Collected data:
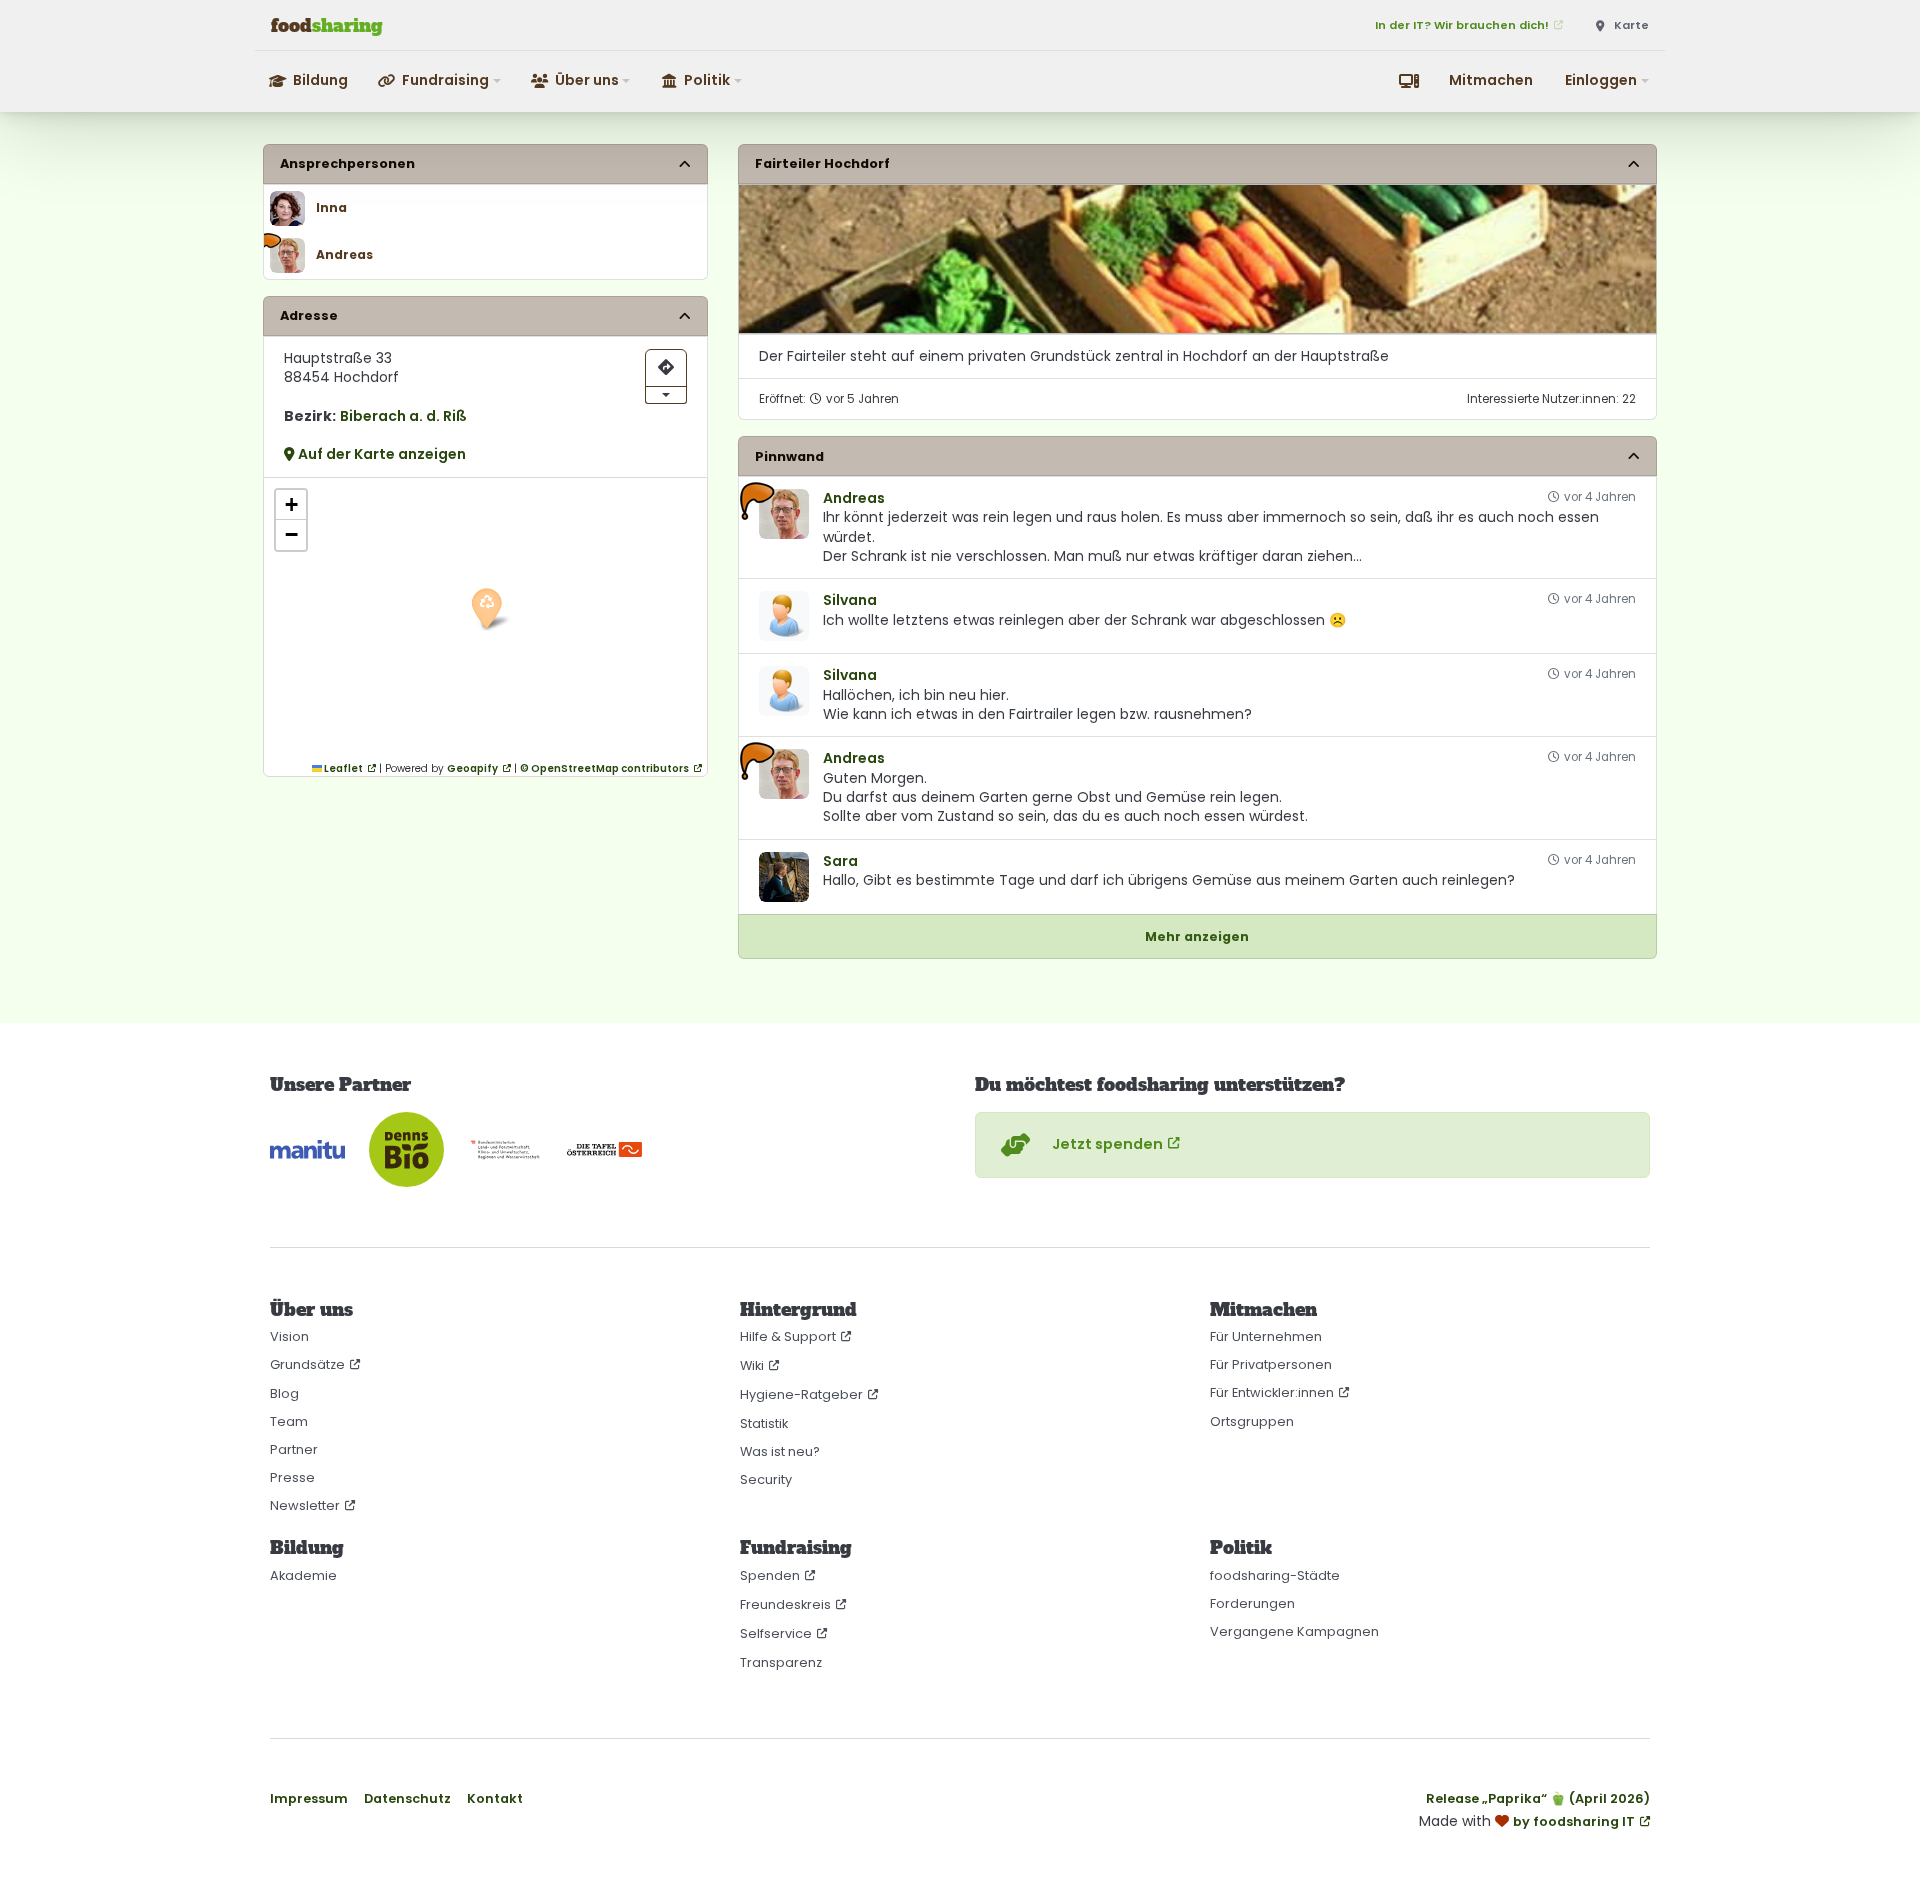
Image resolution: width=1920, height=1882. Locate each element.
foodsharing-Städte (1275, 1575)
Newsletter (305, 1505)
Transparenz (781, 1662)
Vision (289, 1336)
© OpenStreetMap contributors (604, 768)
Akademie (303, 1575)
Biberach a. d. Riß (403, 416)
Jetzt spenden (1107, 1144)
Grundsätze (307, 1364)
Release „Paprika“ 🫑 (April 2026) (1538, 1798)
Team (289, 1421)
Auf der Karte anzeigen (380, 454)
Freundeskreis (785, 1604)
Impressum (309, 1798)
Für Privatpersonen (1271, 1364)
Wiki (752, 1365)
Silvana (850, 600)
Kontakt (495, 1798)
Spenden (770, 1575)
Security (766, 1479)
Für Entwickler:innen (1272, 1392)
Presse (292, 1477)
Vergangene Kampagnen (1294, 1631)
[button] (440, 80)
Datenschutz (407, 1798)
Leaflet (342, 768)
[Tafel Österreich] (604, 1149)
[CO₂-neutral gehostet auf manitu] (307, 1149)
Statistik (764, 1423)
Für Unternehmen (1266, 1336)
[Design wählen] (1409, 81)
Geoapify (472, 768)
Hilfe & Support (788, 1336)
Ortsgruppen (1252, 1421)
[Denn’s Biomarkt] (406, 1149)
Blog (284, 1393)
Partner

Exercise prompt
Beginning with the first line of the records and ending with the line that contains "[Tafel Österreich] (604, 1149)", reproduce every line exactly, omitting pictures and adding nothing.

Your solution
Image resolution: width=1920, height=1882. Locate each element.
foodsharing-Städte (1275, 1575)
Newsletter (305, 1505)
Transparenz (781, 1662)
Vision (289, 1336)
© OpenStreetMap contributors (604, 768)
Akademie (303, 1575)
Biberach a. d. Riß (403, 416)
Jetzt spenden (1107, 1144)
Grundsätze (307, 1364)
Release „Paprika“ 🫑 (April 2026) (1538, 1798)
Team (289, 1421)
Auf der Karte anzeigen (380, 454)
Freundeskreis (785, 1604)
Impressum (309, 1798)
Für Privatpersonen (1271, 1364)
Wiki (752, 1365)
Silvana (850, 600)
Kontakt (495, 1798)
Spenden (770, 1575)
Security (766, 1479)
Für Entwickler:innen (1272, 1392)
Presse (292, 1477)
Vergangene Kampagnen (1294, 1631)
[button] (440, 80)
Datenschutz (407, 1798)
Leaflet (342, 768)
[Tafel Österreich] (604, 1149)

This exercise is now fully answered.